After Le Pen said she is excluding reporters from the primetime program “Quotidien” from her press conferences, Macron stepped up his efforts to portray his challenger as a threat to France’s democracy. He said Wednesday that she has shown “the real face of the extreme right.”
Both Le Pen and her father, Jean-Marie, have long been a favorite target of irreverent coverage by the evening chat, entertainment and news show on channel TMC.
“Quotidien” casts a critical eye on French politics, calling out and teasing politicians for their foibles, inconsistencies and positions. The weekday show is also a frequent stop for top entertainment stars and has more than three quarters of a million Twitter followers.
Marine Le Pen isn’t a fan.
During a news conference on Tuesday, she said she personally decided to deny the show’s reporters accreditation as she crisscrosses France and campaigns for the presidency.
“There are no journalists at ‘Quotidien,’” she asserted.
Macron accused Le Pen of acting like an autocrat. The centrist president and Le Pen face each other in France’s April 24 election runoff.
“When the same person on the same day says, ‘You are a journalist but this monsieur is not, because he says things that displease me,’ it’s the start of an authoritarian drift,’” Macron said Wednesday morning.
“The real face of the extreme right is coming back,” he added. “It’s a face that doesn’t respect liberties, the constitutional framework, the independence of the press.”
Macron rarely misses an opportunity to speak to ‘Quotidien’ reporters when they trail him. His government, however, has previously also been widely and heavily criticized for efforts to regulate visual coverage of the police.
Le Pen said she regards ‘Quotidien’ as an “amusement” show, which is why she singled it out for exclusion. The show is often particularly contemptuous of her father, Jean-Marie, sometimes referring to him as “Papi Facho” — which translates roughly as “Fascist Grandpa.” Jean-Marie Le Pen previously presided over the far-right National Front party, which his daughter inherited and later rebranded as the National Rally to distance herself from his extremism.
“We prefer to accredit journalists rather than entertainment shows,” she said Tuesday.
“I decide,” she added. “I decided, several years ago, that ‘Quotidien’ is an entertainment show and that, as a consequence, I did not feel obliged to accredit” its reporters.
Also on Wednesday, an array of some of France’s biggest sports stars added their voice to the election, urging voters to back Macron in a letter published in Le Parisien newspaper.

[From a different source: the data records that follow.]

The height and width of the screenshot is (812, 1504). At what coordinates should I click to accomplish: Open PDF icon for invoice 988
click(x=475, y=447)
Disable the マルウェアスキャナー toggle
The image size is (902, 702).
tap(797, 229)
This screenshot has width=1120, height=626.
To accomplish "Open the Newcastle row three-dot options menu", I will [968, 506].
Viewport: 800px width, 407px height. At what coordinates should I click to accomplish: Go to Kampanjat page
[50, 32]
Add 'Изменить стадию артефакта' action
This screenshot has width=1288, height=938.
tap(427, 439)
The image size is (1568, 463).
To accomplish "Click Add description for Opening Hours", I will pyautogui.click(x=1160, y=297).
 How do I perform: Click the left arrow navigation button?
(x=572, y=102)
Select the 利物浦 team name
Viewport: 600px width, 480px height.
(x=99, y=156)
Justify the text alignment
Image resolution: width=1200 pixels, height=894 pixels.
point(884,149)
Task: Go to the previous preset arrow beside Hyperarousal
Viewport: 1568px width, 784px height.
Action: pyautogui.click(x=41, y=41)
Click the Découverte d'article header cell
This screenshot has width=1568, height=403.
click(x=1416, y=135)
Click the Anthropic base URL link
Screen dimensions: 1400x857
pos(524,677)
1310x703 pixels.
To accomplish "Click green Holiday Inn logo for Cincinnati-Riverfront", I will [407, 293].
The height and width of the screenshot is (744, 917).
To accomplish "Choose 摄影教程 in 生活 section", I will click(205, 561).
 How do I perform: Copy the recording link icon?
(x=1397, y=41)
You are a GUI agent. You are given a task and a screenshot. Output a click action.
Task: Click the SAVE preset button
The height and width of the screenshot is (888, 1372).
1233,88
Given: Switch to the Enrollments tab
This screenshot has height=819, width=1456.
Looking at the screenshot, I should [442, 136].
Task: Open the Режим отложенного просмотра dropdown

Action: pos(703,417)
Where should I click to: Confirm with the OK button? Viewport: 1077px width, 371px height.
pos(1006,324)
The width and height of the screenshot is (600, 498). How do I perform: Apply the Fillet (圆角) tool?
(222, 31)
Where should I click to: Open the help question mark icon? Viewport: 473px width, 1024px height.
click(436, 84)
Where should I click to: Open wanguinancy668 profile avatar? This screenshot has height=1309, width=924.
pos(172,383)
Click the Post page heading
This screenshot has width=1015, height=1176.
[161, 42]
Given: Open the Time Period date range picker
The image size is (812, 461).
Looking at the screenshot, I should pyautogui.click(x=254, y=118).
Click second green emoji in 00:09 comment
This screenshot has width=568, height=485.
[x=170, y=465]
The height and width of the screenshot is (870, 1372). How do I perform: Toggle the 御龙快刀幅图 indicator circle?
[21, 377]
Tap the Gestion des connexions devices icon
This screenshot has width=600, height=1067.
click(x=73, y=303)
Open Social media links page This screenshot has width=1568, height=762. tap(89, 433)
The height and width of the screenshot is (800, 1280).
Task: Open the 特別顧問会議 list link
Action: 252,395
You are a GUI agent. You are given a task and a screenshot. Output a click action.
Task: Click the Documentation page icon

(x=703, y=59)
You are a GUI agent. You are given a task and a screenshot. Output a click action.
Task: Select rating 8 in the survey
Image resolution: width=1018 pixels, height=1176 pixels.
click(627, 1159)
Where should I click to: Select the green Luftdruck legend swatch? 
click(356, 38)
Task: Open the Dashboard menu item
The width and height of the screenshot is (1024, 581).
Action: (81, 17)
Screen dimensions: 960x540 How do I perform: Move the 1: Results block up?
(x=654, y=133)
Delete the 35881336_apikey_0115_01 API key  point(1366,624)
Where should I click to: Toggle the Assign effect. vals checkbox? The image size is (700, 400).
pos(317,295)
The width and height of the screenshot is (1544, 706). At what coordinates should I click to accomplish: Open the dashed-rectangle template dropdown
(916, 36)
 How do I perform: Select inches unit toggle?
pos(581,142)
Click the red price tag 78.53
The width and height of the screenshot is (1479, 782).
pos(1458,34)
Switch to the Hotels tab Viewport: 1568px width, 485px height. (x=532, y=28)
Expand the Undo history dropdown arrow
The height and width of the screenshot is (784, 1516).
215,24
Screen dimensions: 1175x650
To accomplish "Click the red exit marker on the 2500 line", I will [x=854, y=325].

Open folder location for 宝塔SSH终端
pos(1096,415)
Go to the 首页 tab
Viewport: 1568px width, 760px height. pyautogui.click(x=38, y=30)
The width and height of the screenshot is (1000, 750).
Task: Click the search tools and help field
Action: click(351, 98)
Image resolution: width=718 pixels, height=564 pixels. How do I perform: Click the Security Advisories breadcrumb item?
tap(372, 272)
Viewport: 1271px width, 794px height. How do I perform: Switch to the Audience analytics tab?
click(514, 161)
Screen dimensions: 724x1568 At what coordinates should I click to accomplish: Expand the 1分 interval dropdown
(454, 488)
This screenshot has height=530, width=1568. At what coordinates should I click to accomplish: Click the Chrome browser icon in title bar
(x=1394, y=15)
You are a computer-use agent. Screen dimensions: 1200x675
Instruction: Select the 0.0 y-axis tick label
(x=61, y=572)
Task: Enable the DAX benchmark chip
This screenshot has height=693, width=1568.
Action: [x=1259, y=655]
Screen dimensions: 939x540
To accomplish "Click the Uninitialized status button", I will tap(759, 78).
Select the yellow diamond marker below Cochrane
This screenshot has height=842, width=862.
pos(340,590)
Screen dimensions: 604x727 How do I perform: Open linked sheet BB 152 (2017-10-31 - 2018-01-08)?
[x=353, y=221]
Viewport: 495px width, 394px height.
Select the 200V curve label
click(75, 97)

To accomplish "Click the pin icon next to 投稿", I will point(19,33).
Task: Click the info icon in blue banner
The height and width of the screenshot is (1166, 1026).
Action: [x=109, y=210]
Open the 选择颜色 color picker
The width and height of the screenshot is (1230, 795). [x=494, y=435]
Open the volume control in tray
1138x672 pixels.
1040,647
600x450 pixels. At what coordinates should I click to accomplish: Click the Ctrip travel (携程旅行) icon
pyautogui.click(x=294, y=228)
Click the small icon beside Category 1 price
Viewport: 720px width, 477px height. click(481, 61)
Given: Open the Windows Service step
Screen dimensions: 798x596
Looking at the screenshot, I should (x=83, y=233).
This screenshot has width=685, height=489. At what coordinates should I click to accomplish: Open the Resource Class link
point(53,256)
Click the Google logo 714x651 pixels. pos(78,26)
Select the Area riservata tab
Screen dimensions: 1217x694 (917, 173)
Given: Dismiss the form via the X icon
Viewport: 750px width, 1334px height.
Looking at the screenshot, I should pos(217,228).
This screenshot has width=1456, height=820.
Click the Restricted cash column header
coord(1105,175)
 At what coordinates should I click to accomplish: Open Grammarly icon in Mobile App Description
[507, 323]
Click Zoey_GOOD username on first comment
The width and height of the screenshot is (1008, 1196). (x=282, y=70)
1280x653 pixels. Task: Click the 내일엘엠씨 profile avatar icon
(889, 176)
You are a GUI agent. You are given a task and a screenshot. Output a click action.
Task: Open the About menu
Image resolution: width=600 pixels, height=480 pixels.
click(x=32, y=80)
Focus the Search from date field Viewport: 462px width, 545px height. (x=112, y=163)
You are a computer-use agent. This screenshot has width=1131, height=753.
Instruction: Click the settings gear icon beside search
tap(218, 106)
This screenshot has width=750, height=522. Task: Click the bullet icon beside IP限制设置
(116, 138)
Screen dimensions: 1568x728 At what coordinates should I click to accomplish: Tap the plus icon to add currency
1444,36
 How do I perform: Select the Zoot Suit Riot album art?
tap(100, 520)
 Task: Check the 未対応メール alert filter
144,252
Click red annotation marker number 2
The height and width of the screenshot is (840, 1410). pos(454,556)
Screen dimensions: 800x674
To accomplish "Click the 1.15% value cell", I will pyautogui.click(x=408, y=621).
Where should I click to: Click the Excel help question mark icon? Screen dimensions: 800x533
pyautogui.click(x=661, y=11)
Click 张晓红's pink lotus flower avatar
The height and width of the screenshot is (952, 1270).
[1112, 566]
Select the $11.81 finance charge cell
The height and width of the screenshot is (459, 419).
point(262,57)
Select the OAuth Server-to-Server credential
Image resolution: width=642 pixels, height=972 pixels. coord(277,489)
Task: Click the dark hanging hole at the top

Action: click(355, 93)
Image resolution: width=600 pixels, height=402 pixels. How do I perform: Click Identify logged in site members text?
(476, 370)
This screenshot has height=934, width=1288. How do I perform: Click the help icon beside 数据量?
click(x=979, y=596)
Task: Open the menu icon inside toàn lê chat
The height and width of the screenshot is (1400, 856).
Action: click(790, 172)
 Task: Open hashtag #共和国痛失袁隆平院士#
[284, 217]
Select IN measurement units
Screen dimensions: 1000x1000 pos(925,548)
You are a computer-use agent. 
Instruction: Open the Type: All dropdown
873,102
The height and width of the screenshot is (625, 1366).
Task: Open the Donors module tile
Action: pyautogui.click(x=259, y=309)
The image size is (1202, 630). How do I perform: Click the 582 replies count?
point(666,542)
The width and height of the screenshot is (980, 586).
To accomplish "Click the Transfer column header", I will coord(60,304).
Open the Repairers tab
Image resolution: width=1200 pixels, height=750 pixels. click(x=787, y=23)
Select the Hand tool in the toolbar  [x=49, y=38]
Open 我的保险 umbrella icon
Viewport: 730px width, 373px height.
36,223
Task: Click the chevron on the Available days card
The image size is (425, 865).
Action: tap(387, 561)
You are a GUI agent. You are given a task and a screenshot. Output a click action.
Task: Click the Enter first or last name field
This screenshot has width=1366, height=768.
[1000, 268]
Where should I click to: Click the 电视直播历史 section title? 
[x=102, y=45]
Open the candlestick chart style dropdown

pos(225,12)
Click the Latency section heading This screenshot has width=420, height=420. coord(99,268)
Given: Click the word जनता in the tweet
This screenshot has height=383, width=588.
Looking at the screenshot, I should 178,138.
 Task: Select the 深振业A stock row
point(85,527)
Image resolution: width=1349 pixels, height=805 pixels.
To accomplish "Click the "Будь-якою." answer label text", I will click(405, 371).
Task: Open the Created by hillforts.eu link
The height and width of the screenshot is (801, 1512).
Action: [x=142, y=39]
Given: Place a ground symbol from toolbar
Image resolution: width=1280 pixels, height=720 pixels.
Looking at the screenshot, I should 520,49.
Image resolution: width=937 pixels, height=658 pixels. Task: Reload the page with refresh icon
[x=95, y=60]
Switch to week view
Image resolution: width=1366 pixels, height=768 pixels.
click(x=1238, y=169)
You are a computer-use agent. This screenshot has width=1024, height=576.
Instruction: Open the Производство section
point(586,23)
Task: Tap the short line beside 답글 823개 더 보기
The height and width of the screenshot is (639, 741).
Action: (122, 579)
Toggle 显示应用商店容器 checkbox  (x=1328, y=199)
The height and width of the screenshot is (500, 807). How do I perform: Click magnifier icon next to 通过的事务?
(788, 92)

The more than 50 signatories included NBA stars, Olympic medalists, tennis and rugby players, soccer stars, Tour de France riders and other famous French sports names of past and present.
They noted that the runoff winner will, as France’s head of state, be called upon to declare open the Olympic Games when they’re held in Paris in 2024.
“We — French sports people from all backgrounds and all disciplines — cannot imagine that this historic moment will bear the seal of an extreme-right presidency,” they wrote.